Bundeskanzler Werner Faymann hat sich als erster Sozialdemokrat hinter Juncker gestellt. "Ich sehe schon eine Mehrheit für Jean-Claude Juncker. Aber da es eine qualifizierte Mehrheit sein muss, kommt es auf mehr an als 50,1 Prozent", sagte Faymann. Der Kanzler bekräftigte erneut seine Unterstützung für Juncker und bedauerte, dass der EU-Gipfel in dieser Frage noch nicht weiter gekommen sei.

Die deutsche Bundeskanzlerin Angela Merkel hat Juncker am Dienstag zwar als "unser Spitzenkandidat" bezeichnet, ob sie ihn wirklich will, ist offen. Sie favorisiert heimlich einen konservativen Regierungschef, der genau ihre Philosophie des Sparens vertritt – Irlands Regierungschef Enda Kenny, Polens Premier Donald Tusk oder Finnlands Katainen. Formal ist es möglich, einen anderen Kandidaten zu nominieren, demokratiepolitisch wäre es aber bedenklich – und könnte die Frustration gegenüber Brüssel noch mehr steigern. Die EU-Granden können sich diesmal nicht mehr auf reine Hinterzimmer-Politik verlassen: Sie schlagen den Kommissionspräsidenten zwar wie gehabt vor, doch muss dieser mit absoluter Mehrheit (376 Stimmen von insgesamt 751 Abgeordneten) im EU-Parlament gewählt werden. Dort haben sich die großen Fraktionen festgelegt: Sie wollen nur einen der Spitzenkandidaten akzeptieren, nämlich Juncker. Sogar Martin Schulz will ihn jetzt wählen.

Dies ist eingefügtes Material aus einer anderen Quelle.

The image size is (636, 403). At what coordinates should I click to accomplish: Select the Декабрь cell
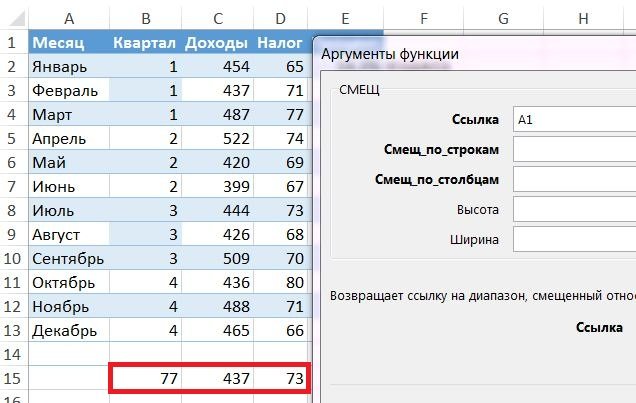tap(68, 330)
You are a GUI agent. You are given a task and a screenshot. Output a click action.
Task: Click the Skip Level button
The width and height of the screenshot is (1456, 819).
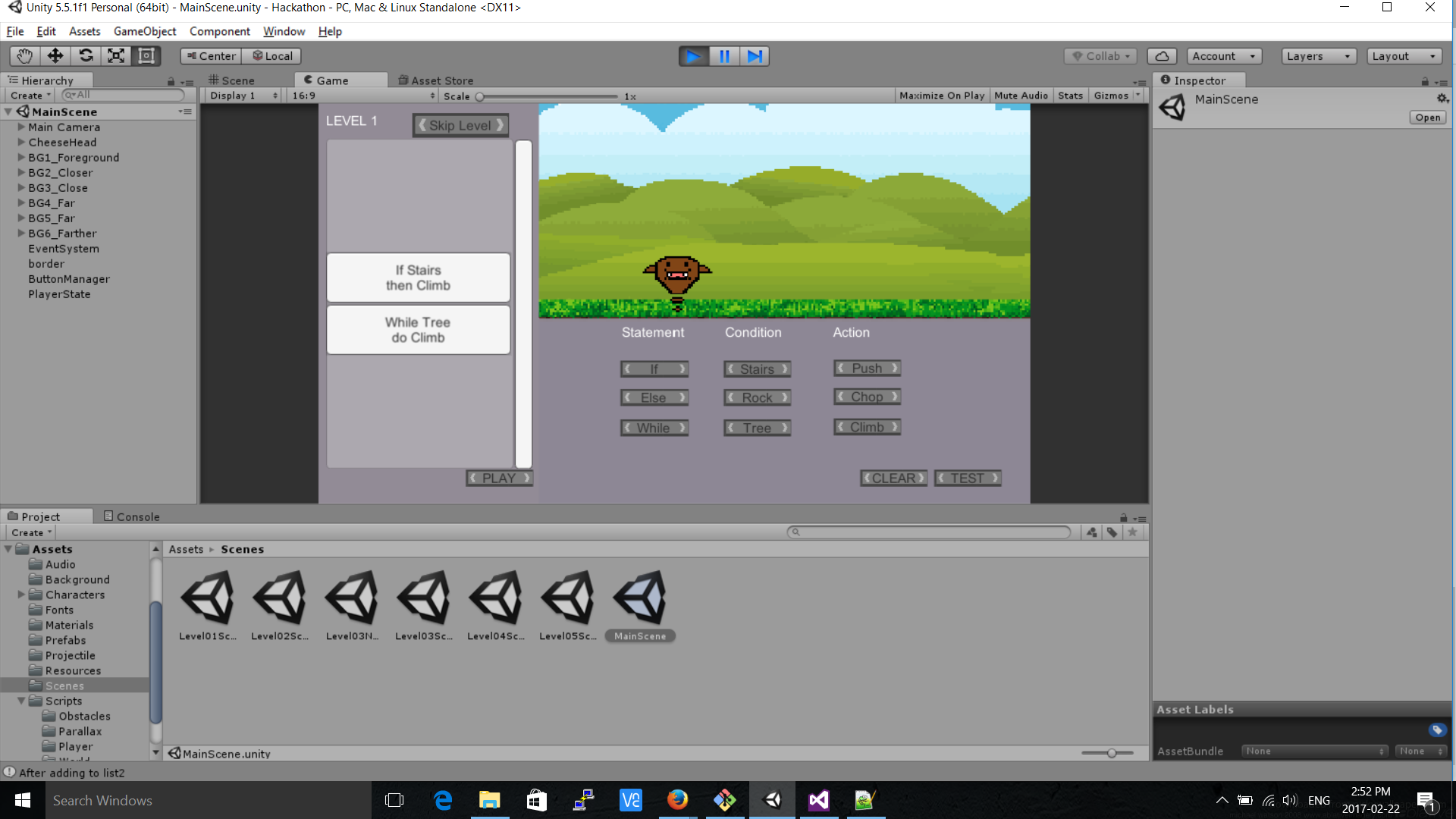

Dienstagmittag gab es beim Treffen der Fraktionschefs einen Schulterschluss: Juncker solle versuchen, mit seinem Programm eine Mehrheit der Mandatare zu überzeugen. Hinter der Forderung, der Rat solle Juncker sofort ein Verhandlungsmandat geben, stehen von den neu gewählten Mandataren 561 von 751 hinter ihm.

Schulz Fraktionschef

Die Staats- und Regierungschefs gaben Ratspräsident Herman Van Rompuy den Auftrag, im Parlament die Lage zu sondieren. Eine überraschende Entscheidung trafen am Dienstag die Sozialdemokraten: Schulz wird Fraktionschef der SPE im neu gewählten Parlament und damit Verhandlungsführer der Roten für alle Fragen, inklusive Personal.

Vorgesehen ist, dass der Kommissionspräsident Mitte Juli im Parlament gewählt wird. Dauert es länger, arbeitet die "alte" Kommission, deren Mandat Ende Oktober ausläuft, einfach weiter.

Abgesehen vom Personalpaket wollten die EU-Granden die Gründe für das Erstarken der Rechtspopulisten und Rechtsnationalen erforschen und eine Debatte darüber führen, warum so viele Menschen unzufrieden mit der EU sind. "Wir müssen viel mehr gegen die Arbeitslosigkeit und für mehr Wirtschaftswachstum tun, das ist dringend nötig", sagte Faymann zum KURIER. Merkel hat sich zuletzt unbeliebt gemacht mit ihrer Aussage, "es gibt keine Sozialunion". Gerade die Beachtung sozialer Aspekte ist nach der Krise vielen aber ein Anliegen.